**EXERCISE DETAILS**. The lines to copy are those holding the string "from" in the entries below.
───── RECORDS FOR THE EXERCISE
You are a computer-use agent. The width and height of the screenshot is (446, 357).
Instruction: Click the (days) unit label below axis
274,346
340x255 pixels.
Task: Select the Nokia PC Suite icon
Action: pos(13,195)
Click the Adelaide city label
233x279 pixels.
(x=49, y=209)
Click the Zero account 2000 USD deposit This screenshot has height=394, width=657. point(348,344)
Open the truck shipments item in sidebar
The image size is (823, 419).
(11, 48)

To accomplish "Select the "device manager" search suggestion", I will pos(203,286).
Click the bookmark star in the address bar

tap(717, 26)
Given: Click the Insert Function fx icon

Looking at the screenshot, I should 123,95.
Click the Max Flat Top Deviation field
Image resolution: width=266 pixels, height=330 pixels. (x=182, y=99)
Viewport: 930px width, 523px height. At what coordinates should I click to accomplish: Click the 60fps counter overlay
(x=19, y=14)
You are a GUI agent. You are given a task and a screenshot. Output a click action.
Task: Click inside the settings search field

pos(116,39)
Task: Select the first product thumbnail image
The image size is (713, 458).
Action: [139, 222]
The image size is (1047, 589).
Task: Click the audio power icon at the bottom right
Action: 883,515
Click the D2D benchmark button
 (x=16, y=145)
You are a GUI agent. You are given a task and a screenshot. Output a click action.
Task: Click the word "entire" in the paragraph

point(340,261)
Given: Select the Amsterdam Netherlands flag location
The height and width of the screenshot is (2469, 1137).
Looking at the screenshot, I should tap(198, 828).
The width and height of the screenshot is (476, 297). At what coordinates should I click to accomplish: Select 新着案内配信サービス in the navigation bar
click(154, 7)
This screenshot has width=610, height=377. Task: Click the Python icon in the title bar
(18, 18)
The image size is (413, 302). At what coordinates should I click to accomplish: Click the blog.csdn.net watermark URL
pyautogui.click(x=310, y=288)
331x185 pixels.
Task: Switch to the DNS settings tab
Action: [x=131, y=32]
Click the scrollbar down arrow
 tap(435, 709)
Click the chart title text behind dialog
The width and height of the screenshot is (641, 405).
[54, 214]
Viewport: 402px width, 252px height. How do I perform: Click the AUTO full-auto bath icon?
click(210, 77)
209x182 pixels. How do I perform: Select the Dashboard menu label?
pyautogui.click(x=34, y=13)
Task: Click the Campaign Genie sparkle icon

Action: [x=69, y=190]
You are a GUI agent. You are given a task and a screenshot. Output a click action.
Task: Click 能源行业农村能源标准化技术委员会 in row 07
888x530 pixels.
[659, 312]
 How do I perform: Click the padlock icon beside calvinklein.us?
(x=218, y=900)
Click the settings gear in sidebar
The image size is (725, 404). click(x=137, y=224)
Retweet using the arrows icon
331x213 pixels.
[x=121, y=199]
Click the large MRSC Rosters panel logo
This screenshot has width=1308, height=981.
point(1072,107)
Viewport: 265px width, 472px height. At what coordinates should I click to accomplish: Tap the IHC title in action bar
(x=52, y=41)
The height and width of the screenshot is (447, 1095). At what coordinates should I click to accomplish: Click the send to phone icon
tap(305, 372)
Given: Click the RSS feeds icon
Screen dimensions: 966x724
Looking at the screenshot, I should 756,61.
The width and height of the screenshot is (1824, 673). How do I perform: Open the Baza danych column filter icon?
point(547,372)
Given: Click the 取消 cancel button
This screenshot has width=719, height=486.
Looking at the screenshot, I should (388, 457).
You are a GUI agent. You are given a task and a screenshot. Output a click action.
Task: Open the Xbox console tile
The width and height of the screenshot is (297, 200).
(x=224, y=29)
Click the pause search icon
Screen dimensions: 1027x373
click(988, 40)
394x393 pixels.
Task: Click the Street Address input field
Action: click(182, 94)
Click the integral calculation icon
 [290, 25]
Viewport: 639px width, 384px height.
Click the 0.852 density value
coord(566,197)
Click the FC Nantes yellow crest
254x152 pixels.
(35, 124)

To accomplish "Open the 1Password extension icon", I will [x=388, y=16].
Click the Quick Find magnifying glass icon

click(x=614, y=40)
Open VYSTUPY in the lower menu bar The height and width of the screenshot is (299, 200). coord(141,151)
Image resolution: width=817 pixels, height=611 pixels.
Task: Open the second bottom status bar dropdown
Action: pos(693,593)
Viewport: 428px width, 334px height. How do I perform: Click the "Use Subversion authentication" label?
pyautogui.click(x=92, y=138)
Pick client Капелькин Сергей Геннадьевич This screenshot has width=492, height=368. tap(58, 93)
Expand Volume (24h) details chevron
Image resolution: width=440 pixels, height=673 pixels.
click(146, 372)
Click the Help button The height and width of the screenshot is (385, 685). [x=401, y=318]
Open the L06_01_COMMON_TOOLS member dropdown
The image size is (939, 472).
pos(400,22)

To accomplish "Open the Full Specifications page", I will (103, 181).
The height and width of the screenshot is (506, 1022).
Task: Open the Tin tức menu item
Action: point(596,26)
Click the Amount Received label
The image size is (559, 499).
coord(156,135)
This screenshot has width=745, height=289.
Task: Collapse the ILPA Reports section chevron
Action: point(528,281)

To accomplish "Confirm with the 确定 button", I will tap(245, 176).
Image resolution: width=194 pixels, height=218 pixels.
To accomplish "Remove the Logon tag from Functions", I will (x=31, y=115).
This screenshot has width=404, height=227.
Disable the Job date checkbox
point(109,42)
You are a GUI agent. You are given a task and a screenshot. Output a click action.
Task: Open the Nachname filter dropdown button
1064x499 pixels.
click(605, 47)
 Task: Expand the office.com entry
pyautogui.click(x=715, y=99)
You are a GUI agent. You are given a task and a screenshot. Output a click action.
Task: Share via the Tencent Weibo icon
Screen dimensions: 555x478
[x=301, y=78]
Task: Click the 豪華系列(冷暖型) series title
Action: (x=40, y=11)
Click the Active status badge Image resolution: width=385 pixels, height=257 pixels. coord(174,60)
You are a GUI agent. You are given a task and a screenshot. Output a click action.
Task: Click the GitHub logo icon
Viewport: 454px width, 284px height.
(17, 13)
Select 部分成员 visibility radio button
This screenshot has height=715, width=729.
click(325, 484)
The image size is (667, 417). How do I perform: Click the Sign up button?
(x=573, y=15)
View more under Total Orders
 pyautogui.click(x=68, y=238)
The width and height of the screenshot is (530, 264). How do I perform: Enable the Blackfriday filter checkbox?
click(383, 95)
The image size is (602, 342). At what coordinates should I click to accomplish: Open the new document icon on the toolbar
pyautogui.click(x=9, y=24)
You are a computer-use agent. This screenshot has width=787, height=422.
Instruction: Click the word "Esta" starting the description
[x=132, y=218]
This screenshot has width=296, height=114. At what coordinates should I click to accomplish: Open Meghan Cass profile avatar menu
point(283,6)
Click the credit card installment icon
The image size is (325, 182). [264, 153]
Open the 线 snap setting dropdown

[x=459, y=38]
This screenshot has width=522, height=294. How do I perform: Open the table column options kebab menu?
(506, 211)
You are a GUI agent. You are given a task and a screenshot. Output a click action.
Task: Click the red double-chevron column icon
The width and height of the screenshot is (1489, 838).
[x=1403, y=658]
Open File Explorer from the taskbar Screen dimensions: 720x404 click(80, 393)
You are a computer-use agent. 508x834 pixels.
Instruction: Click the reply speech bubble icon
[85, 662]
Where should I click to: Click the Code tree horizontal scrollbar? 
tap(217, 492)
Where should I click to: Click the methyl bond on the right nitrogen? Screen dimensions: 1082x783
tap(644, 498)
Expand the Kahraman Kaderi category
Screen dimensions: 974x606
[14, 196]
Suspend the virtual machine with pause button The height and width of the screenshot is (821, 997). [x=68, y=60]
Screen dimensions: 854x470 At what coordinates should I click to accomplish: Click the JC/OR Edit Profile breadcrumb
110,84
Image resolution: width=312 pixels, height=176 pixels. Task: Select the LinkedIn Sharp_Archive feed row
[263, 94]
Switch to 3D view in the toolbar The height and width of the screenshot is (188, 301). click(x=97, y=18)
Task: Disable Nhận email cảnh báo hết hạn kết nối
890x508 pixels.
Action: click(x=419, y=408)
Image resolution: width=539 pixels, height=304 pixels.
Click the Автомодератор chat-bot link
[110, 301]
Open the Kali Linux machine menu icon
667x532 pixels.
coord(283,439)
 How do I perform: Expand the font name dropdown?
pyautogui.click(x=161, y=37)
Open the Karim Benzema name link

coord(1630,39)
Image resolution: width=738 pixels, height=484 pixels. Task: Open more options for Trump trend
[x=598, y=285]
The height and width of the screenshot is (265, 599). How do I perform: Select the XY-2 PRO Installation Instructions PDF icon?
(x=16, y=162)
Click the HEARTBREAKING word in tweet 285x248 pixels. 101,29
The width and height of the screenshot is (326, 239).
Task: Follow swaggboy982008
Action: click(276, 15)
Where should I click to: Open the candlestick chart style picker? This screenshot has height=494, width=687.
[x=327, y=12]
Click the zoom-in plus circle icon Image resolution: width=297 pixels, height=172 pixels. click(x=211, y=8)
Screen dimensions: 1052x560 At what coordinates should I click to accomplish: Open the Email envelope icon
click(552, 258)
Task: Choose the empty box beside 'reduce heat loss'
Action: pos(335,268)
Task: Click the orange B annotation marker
──────────
**RESPONSE BOX**.
To accomplish "Remove the Logon tag from Functions", I will (x=31, y=115).
Open File Explorer from the taskbar Screen dimensions: 720x404 click(80, 393)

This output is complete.